ISBN/EAN: 9789079549207

Abstract

The International Civic and Citizenship Education Study (ICCS 2009) investigated the ways in which countries prepare their young people to undertake their roles as citizens. It studied student knowledge and understanding of civics and citizenship as well as student attitudes, perceptions, and activities related to civics and citizenship. ICCS also examined differences among countries in relation to these outcomes of civic and citizenship education, and it explored how differences across countries relate to student characteristics, school and community contexts, and national characteristics. Thirty-eight countries participated in ICCS 2009. Among these were five from Asia, 26 from Europe, six from Latin America, and one from Australasia.

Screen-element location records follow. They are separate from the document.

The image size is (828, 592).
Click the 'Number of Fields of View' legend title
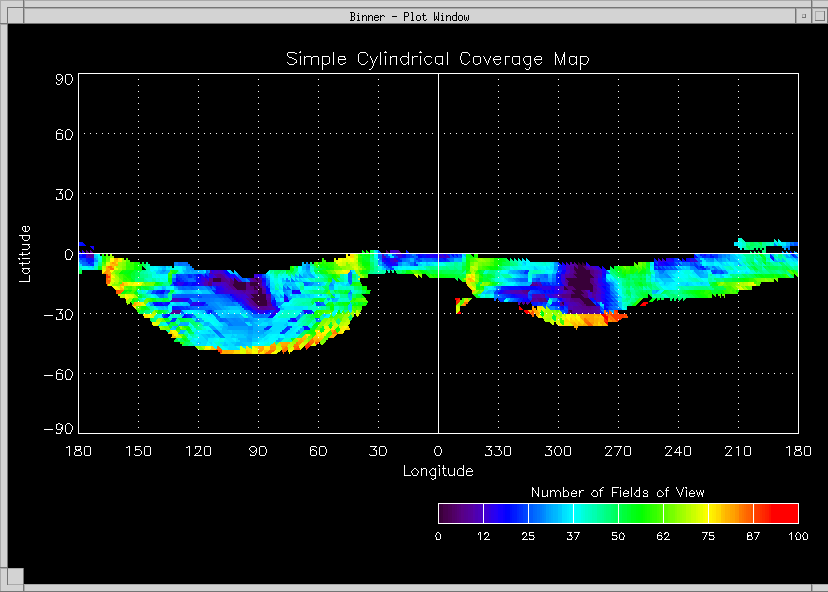click(x=617, y=492)
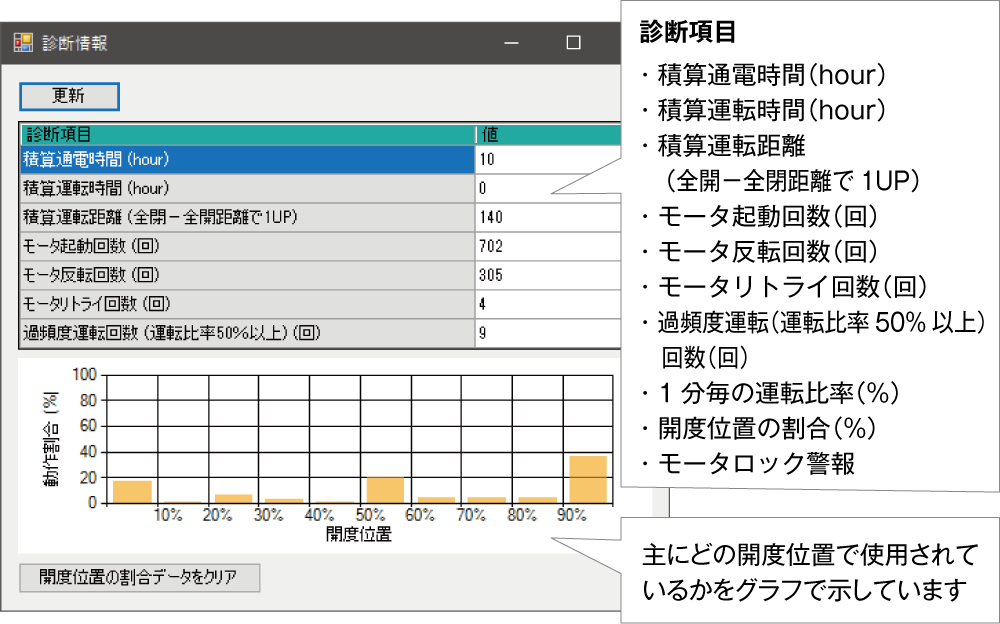Click the 開度位置の割合データをクリア button

tap(140, 577)
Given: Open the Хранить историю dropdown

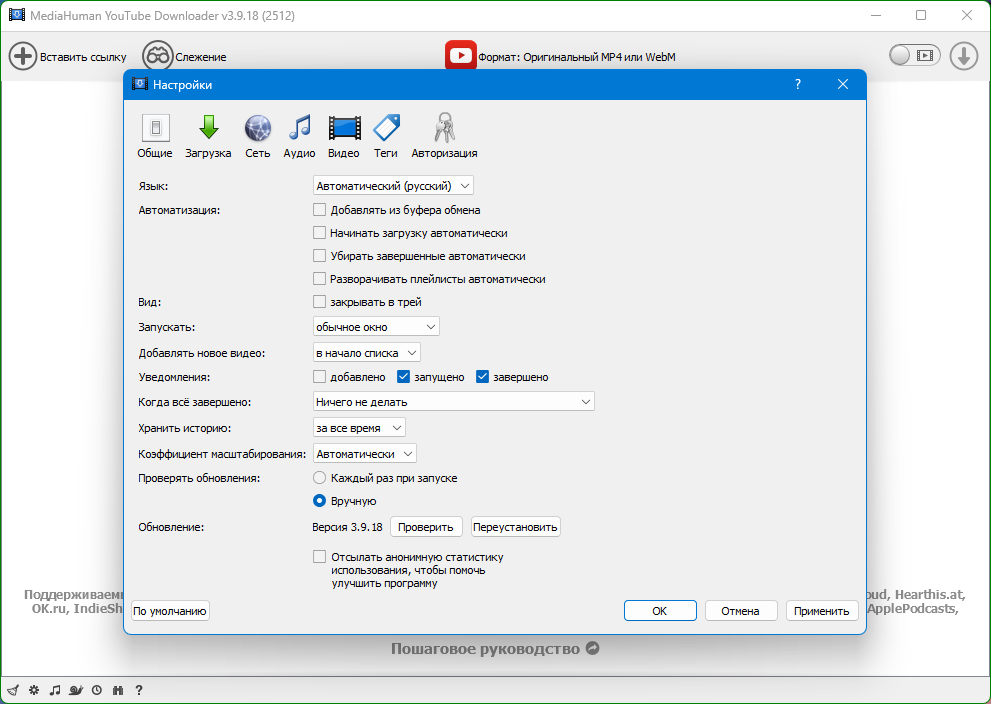Looking at the screenshot, I should tap(359, 428).
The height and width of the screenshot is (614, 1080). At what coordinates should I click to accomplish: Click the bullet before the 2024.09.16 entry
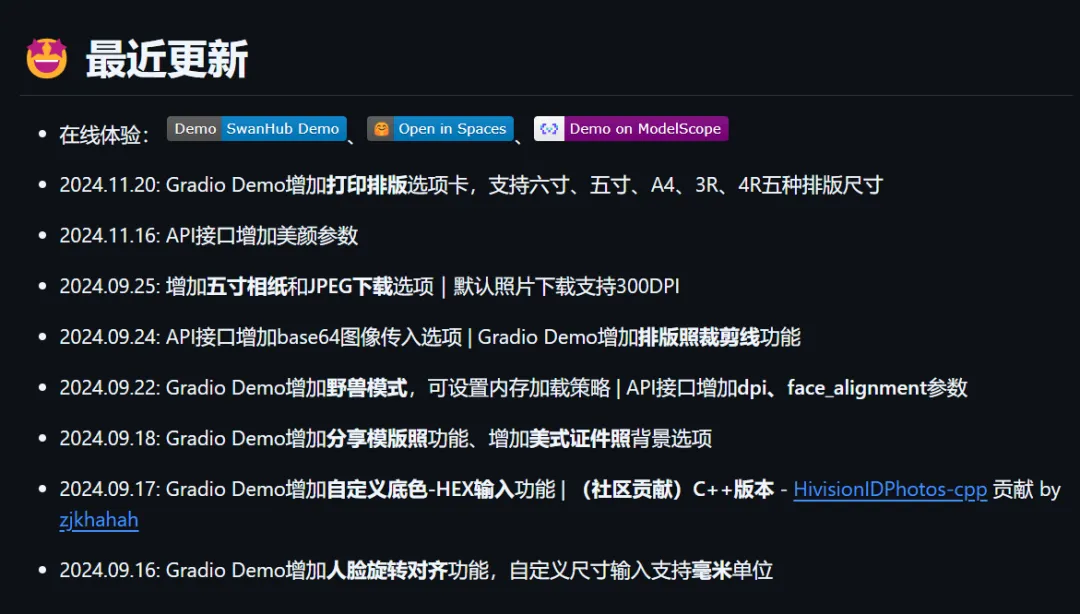(x=40, y=570)
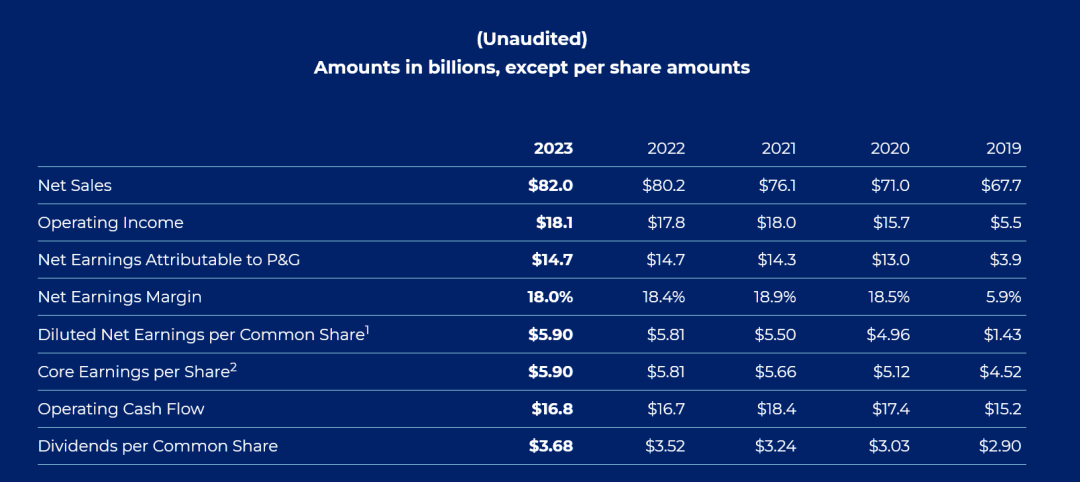This screenshot has height=482, width=1080.
Task: Open footnote 1 on Diluted Net Earnings
Action: pyautogui.click(x=367, y=330)
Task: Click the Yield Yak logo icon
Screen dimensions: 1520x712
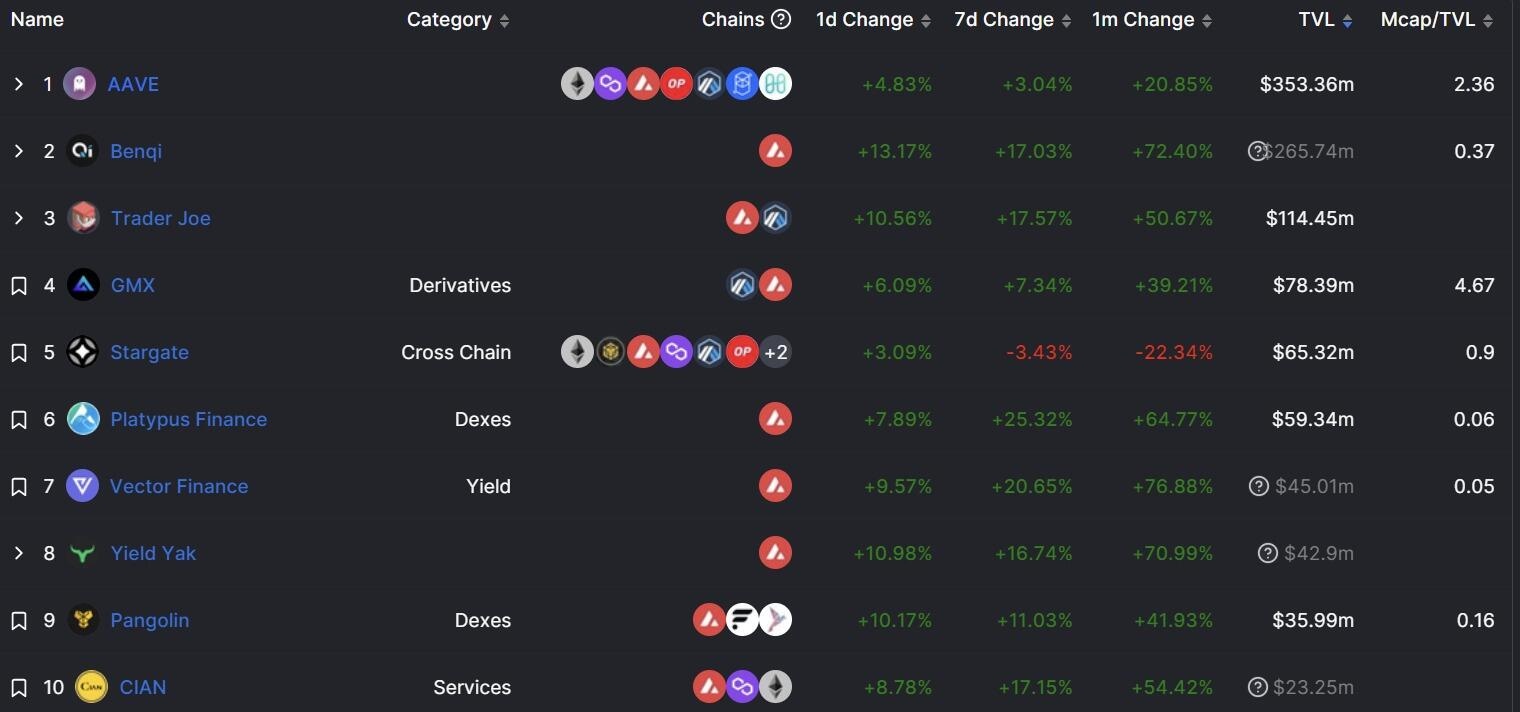Action: click(83, 553)
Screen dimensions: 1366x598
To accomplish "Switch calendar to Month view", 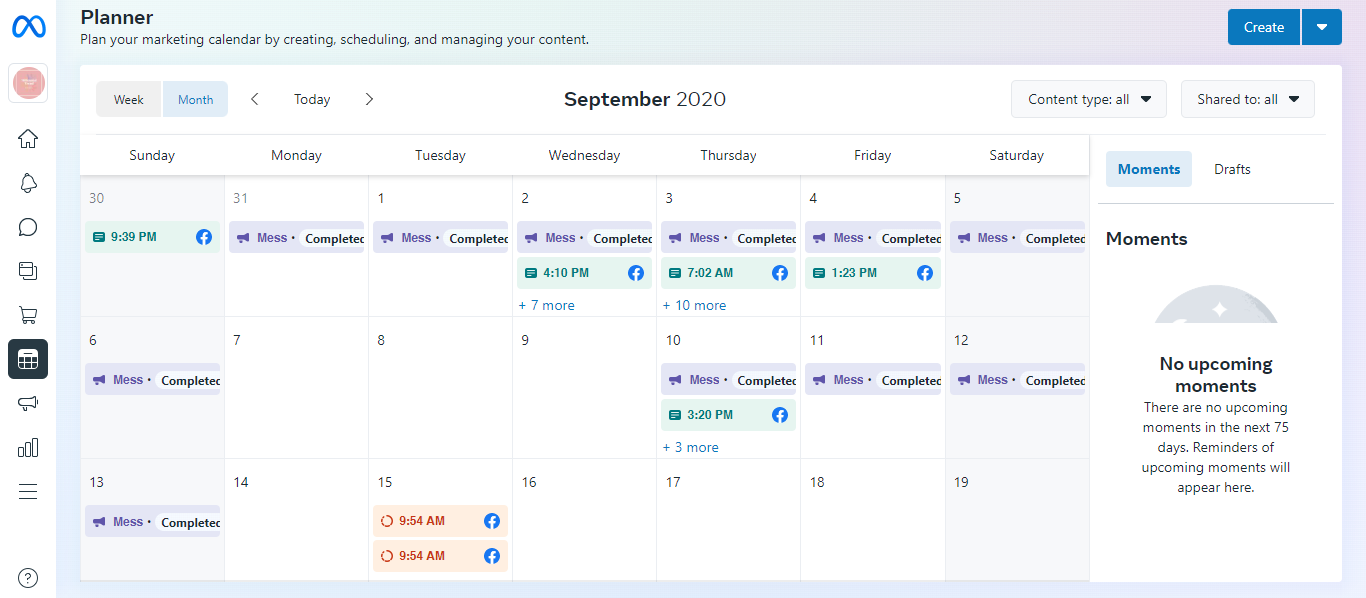I will tap(196, 99).
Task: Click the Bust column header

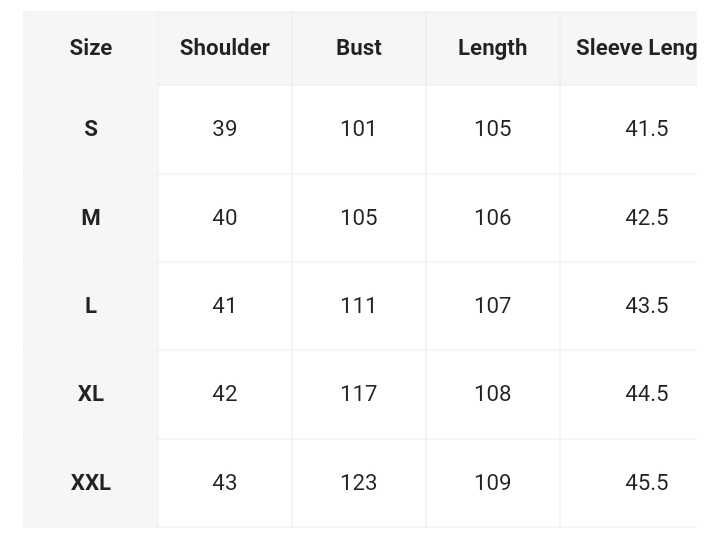Action: point(359,47)
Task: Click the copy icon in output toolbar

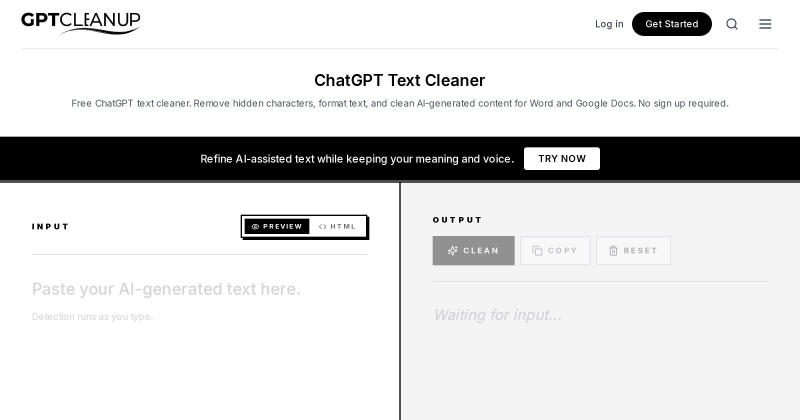Action: pyautogui.click(x=537, y=251)
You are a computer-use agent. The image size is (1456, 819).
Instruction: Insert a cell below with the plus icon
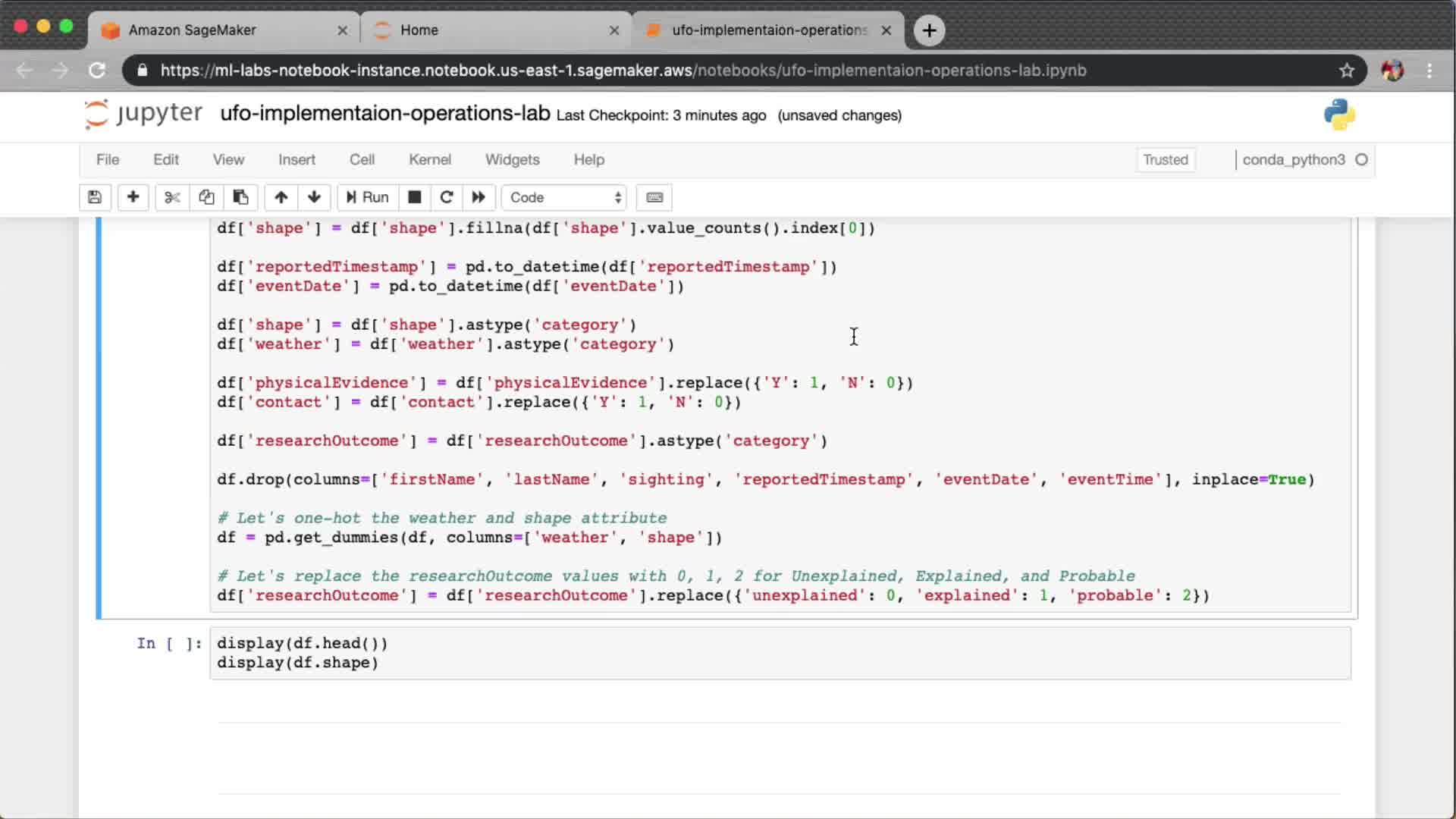click(x=133, y=197)
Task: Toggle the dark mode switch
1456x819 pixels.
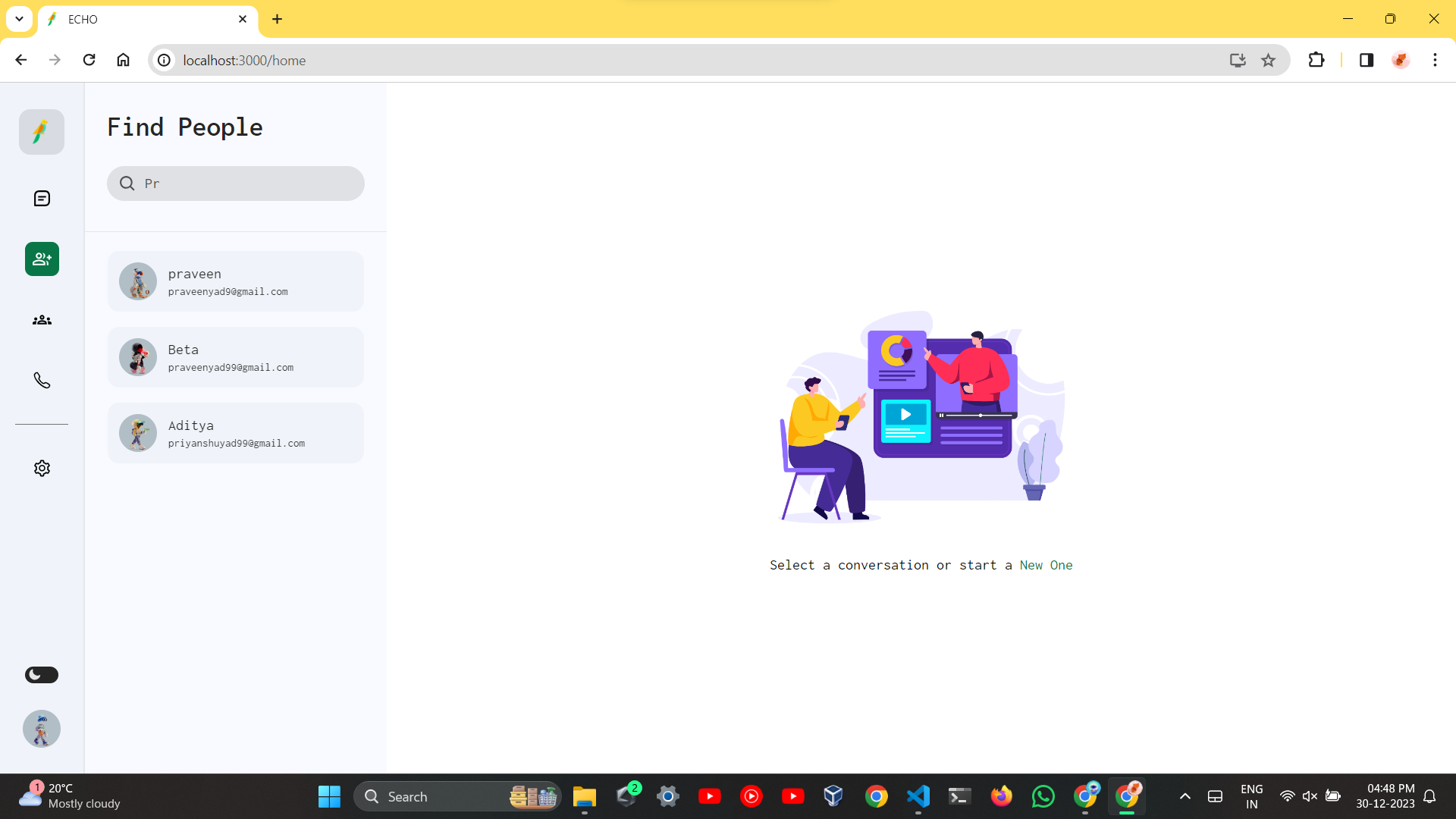Action: point(42,675)
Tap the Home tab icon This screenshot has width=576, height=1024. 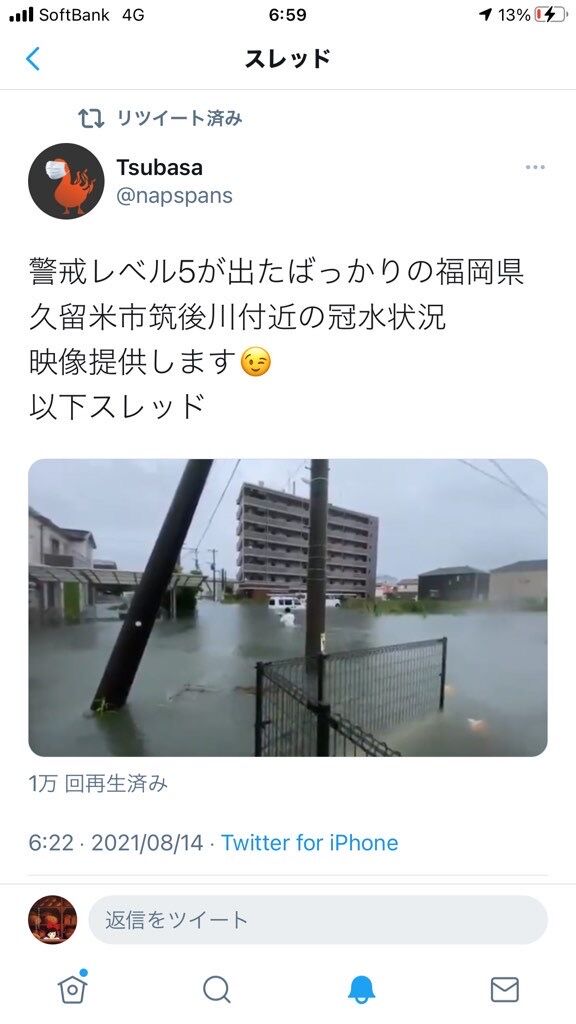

The ways students develop civic-related dispositions and competencies and acquire understandings with regard to their role as citizens are strongly influenced by their respective education systems and the contexts in which those systems operate. Each country’s historical background, political system, educational structure, and curriculum need to be taken into account when interpreting the results of this international assessment of civic and citizenship education. The ICCS 2009 assessment framework addressed the relevance of contextual influences at the level of education systems and countries in its Research Question 5: What aspects of schools and education systems are related to knowledge about, and attitudes to, civics and citizenship, including: a. general approach to civic and citizenship education, curriculum, and/or program content structure and delivery; b. teaching practices, such as those that encourage higher order thinking and analysis in relation to civics and citizenship; c. aspects of school organization, including opportunities to contribute to conflict resolution, participate in governance processes, and be involved in decision making. In order to address this research question with regard to national differences, ICCS 2009 developed a national contexts survey that was designed to systematically collect relevant data on the structure of each country’s education system, education policy, civic and citizenship education, teacher qualifications for civic and citizenship education, and the extent of current debates and reforms in this area. The survey also collected data on processes at the national level regarding assessment of and quality assurance in civic and citizenship education and school curriculum approaches. In addition to collecting information through the online survey, ICCS 2009 requested more detailed descriptions from the national ICCS research centres in each country of the particular characteristics that the country deemed relevant to its approach to and its implementation of civic and citizenship education. The results of this qualitatively oriented data collection are presented in this encyclopedia.